Georgy Arzumanian

Personal information
- Born: August 16, 1981 (age 44) Tbilisi, Georgian SSR

Chess career
- Country: Armenia (until 2024) Austria (since 2024)
- Title: Grandmaster (2009)
- FIDE rating: 2457 (July 2026)
- Peak rating: 2504 (January 2009)

= Georgy Arzumanian =

Georgian-Armenian chess grandmaster (born 1981)

Georgy Arzumanian (born August 16, 1981 in Tbilisi) is a Georgian-Armenian chess grandmaster. Since 2009 he has the title grandmaster.

==Biography==
He was born in 1981 in Georgian SSR and achieved his peak ranking in 2009 at 2504.

Georgy Arzumanian lives in Ukraine.

In October 2005 he won in Charkov with 7.5 points out of 11 games the Femida 2005 chess tournament.

In Ukraine he played for the chess team of the Law University in Charkov. With this team he won in 2007 the sixth championship for university teams, which was held in Istanbul. In Germany he plays since 2015 for Schachclub Siegburg.

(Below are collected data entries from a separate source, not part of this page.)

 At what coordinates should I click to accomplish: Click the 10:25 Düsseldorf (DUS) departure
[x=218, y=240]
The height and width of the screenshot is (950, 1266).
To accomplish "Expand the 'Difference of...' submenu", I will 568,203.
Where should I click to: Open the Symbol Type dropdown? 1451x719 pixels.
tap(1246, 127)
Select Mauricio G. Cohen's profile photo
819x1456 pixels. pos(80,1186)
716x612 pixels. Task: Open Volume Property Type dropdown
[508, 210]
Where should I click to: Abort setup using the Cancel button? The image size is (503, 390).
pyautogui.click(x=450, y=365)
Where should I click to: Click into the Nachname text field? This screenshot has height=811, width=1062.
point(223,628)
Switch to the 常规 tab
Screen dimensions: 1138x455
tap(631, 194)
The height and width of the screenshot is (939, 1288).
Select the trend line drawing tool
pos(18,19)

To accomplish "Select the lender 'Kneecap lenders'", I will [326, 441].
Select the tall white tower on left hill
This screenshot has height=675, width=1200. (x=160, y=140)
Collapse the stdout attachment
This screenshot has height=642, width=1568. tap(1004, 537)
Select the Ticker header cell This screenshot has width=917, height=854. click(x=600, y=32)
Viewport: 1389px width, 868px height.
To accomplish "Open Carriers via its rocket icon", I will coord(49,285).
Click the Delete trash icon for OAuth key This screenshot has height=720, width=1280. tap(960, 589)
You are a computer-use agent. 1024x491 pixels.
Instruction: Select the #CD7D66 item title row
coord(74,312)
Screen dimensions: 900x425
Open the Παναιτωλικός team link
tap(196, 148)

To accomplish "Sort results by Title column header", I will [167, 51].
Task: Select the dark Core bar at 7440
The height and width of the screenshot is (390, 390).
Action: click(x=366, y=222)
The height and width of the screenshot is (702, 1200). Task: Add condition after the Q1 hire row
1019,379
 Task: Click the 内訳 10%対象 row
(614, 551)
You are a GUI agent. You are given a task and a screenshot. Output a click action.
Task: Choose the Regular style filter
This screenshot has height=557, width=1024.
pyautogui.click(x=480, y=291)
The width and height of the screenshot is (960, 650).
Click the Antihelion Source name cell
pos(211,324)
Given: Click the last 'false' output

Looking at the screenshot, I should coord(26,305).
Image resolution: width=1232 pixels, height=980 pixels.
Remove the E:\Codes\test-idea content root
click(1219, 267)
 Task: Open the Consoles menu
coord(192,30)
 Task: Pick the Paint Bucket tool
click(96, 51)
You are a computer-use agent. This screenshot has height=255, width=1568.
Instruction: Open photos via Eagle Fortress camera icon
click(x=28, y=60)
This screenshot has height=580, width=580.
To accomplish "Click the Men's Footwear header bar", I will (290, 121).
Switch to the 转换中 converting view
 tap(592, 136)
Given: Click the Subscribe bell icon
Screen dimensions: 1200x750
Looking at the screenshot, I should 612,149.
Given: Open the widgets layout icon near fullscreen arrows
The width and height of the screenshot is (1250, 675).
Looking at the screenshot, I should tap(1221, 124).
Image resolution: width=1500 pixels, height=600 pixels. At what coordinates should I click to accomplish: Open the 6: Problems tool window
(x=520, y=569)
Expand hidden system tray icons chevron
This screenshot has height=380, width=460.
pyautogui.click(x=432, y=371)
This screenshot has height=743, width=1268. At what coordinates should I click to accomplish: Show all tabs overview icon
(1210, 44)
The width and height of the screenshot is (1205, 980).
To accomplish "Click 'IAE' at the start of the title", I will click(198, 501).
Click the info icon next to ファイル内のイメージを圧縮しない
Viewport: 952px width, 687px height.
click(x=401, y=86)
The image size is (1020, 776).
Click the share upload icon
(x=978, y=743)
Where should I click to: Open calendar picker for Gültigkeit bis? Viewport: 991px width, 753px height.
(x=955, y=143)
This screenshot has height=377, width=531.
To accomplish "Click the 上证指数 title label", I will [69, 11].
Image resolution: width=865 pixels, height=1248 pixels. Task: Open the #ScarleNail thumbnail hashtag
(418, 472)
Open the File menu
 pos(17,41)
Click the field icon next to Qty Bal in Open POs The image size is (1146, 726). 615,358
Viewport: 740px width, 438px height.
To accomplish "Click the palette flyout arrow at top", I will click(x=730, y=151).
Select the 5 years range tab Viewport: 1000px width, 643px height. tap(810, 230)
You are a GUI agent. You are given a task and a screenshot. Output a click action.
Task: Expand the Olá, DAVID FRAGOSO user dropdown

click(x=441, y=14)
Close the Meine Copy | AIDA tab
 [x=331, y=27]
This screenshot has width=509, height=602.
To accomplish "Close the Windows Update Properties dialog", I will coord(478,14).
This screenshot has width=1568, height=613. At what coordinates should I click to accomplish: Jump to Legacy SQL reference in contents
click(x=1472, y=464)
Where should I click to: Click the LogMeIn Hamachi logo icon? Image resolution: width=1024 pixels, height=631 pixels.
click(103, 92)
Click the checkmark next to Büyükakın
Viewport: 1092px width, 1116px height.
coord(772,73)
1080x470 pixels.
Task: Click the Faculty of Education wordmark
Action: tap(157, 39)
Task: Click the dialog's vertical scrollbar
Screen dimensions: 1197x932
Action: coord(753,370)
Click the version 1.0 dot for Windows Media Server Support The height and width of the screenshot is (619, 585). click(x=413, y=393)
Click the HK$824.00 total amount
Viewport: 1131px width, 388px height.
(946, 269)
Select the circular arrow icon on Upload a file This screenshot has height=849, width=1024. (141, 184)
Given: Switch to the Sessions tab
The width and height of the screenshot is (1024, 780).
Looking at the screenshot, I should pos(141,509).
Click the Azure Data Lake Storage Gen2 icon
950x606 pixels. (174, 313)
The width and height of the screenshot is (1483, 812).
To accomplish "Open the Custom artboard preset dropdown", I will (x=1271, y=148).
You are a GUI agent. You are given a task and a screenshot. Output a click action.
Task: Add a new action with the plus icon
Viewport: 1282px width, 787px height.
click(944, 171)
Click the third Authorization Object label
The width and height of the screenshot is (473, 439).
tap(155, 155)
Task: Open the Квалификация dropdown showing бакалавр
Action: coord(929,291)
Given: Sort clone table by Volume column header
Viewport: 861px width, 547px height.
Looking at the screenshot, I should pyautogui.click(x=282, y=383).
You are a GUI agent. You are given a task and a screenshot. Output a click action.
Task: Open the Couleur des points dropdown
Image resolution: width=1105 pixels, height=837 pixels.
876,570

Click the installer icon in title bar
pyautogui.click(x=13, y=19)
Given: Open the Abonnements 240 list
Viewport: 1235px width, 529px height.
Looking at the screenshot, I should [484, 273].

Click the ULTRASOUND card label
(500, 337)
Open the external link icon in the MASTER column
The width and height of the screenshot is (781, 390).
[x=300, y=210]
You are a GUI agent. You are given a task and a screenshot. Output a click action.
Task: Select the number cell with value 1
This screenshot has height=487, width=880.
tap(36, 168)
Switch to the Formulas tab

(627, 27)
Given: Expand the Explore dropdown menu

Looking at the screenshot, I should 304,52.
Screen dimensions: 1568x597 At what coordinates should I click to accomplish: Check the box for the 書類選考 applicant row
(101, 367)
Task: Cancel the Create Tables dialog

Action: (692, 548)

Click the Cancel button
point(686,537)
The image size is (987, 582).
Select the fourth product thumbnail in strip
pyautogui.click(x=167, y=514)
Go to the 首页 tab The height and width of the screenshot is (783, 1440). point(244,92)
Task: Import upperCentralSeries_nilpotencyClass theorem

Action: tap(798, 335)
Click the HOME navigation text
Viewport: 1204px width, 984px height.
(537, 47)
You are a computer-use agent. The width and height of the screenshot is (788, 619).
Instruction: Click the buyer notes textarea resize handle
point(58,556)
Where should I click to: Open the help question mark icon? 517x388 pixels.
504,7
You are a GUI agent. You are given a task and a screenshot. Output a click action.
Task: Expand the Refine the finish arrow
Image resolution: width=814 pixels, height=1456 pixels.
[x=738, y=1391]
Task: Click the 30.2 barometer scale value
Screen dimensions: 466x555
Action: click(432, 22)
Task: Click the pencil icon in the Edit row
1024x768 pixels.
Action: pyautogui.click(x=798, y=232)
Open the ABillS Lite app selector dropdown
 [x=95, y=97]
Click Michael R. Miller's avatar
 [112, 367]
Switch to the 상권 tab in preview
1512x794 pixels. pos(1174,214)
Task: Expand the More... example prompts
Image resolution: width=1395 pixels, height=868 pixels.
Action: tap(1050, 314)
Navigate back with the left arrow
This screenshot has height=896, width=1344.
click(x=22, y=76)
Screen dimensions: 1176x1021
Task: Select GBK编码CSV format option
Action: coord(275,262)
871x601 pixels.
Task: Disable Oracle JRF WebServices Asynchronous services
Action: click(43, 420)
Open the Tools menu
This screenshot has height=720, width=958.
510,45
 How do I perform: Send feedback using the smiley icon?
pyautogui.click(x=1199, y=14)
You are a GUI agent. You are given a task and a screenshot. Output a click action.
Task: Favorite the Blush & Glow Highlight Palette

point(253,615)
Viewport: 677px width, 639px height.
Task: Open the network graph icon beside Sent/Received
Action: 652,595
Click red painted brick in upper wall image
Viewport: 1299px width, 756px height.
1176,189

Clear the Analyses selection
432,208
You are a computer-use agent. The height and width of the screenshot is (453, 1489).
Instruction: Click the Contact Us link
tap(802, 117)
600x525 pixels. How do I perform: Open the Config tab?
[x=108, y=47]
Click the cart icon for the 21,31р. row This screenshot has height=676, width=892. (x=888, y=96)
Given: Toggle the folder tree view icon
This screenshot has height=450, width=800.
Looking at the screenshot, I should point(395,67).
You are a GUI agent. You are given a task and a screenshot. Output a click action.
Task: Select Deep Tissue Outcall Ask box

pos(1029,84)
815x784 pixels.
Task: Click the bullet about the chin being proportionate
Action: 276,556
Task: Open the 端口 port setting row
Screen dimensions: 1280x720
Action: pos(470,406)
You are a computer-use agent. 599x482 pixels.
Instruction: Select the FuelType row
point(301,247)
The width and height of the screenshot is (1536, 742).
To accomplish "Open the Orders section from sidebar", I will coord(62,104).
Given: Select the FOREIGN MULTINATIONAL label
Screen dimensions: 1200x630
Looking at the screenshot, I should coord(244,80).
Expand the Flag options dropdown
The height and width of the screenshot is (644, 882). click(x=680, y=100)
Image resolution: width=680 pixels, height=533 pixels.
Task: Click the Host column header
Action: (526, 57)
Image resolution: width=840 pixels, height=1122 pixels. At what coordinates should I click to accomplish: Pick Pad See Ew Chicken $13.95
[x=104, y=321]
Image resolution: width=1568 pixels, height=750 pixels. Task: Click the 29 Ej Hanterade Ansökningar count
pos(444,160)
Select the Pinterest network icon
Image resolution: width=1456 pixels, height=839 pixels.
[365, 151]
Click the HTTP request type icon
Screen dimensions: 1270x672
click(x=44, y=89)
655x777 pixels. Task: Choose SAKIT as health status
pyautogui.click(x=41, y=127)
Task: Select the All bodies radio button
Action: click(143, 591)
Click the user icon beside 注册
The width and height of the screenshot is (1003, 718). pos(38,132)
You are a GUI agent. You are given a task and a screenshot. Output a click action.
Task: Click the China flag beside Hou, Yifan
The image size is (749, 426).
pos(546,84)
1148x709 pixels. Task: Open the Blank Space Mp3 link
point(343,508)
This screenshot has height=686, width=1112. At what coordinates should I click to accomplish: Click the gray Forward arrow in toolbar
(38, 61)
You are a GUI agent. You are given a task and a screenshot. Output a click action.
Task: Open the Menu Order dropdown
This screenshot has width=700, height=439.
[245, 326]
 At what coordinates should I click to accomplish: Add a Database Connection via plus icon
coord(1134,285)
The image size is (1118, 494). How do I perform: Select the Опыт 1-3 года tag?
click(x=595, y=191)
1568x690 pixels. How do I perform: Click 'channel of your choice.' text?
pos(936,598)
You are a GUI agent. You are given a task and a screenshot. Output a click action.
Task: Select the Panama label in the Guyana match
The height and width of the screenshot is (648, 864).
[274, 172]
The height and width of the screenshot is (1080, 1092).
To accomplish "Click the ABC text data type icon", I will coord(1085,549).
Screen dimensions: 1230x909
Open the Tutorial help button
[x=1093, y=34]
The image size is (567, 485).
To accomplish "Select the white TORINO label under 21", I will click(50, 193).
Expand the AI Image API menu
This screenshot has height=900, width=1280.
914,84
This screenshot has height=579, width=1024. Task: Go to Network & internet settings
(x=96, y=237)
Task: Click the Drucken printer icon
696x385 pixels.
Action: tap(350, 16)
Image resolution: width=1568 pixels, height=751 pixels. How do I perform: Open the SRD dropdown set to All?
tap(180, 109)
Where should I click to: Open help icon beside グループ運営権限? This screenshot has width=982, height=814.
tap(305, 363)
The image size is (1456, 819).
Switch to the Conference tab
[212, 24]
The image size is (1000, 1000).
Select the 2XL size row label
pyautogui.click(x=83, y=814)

He attained the title International Master (IM) in 2001. Norms for the title grandmaster (GM) he fulfilled in January 2007 at the Stek-Friday tournament in Tula, in October 2005 at the Femida 2005 tournament in Charkov and in November 2006 at the second Memorial tournament in Tula, which was held to honour the late grandmaster Alexei Suetin who had died in 2001. The Suetin Memorial was won by Arzumanian. The request for receiving the GM title was filed in November 2007. Granting the title took place after Arzumanian's Elo rating had fulfilled the requirement of passing 2500, which happened in January 2009.